═════ PROVIDED PASSAGE

13. On its part, the Respondent submitted that the Appellant was positively identified by PW 1(sic) who testified that she saw him guarding her mother, JNO (hereinafter referred to as “PW 2”), with his Co-accused persons with the help of the electricity light. It added that in her cross-examination PW 1(sic) pointed out that she knew the Appellant from Luanda and PW 2 stated that the Appellant pushed her against a wall during the attack.

14. It was emphatic that the assailants robbed PW 1(sic) and PW 2 twice, on 23rd and 24th of May 2019 and that they were all arrested on 24th May 2019 at their Co-Accused’s house where the stolen items were recovered. It added that an identification parade was carried out by Inspector Andrew Chege (hereinafter referred to as “PW 5”) and the Appellant was positively identified.

15. It was its case that all the elements of the offence of robbery with violence had been established by the Trial Court as the offenders were eight (8) in number, armed with dangerous weapons, raped PW 1 (sic) and robbed her and PW 2 of their personal belongings which were recovered from the Appellant’s Co-Accused person’s house and where all of them were arrested and positively identified by PW 1 (sic) and PW 2.

16. It further submitted that the Appellant’s defence was simply a denial and did not dislodge the Prosecution’s case since he had been identified and linked to the offence by participating in the robbery.

══════════

▶ PROMPT A
Please rewrite the rows in Block 1, changing "blue arrows" to "gray arrows" and keeping everything else the same; leave the pictures out of your answer.
These rows have no connection to the submissions passage.

═════ EXCERPTED RECORDS

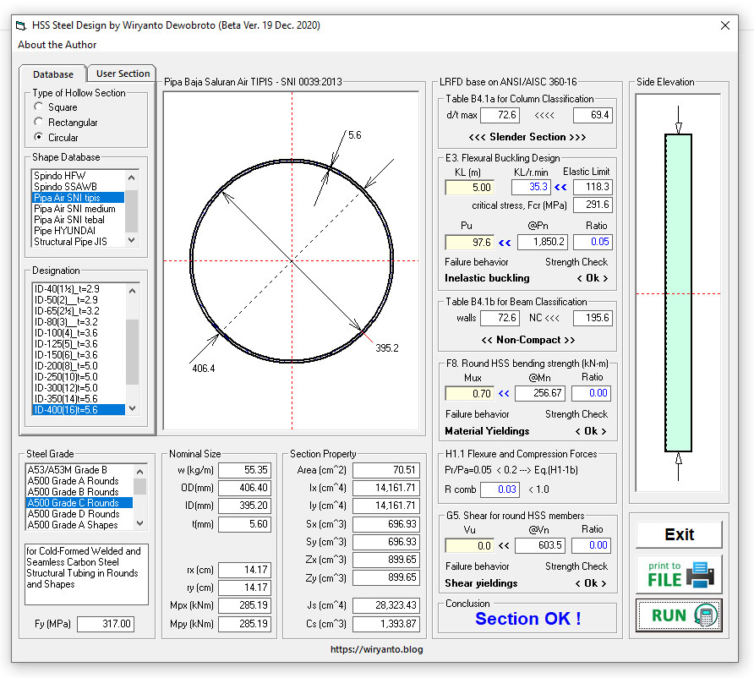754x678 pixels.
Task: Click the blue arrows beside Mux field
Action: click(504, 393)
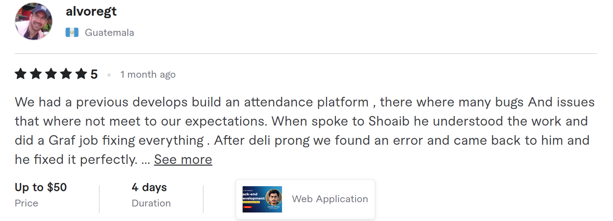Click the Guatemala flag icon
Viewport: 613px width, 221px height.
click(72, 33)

══════════

▶ PROMPT B
Copy part of the submissions passage, beginning at the words "13. On its part, the" and stopping after "was positively identified.".

▶ FINISHED ANSWER A
754x678 pixels.
Task: Click the gray arrows beside Mux field
Action: click(504, 393)
Click the Guatemala flag icon
Viewport: 613px width, 221px height.
click(72, 33)

▶ FINISHED ANSWER B
13. On its part, the Respondent submitted that the Appellant was positively identified by PW 1(sic) who testified that she saw him guarding her mother, JNO (hereinafter referred to as “PW 2”), with his Co-accused persons with the help of the electricity light. It added that in her cross-examination PW 1(sic) pointed out that she knew the Appellant from Luanda and PW 2 stated that the Appellant pushed her against a wall during the attack.

14. It was emphatic that the assailants robbed PW 1(sic) and PW 2 twice, on 23rd and 24th of May 2019 and that they were all arrested on 24th May 2019 at their Co-Accused’s house where the stolen items were recovered. It added that an identification parade was carried out by Inspector Andrew Chege (hereinafter referred to as “PW 5”) and the Appellant was positively identified.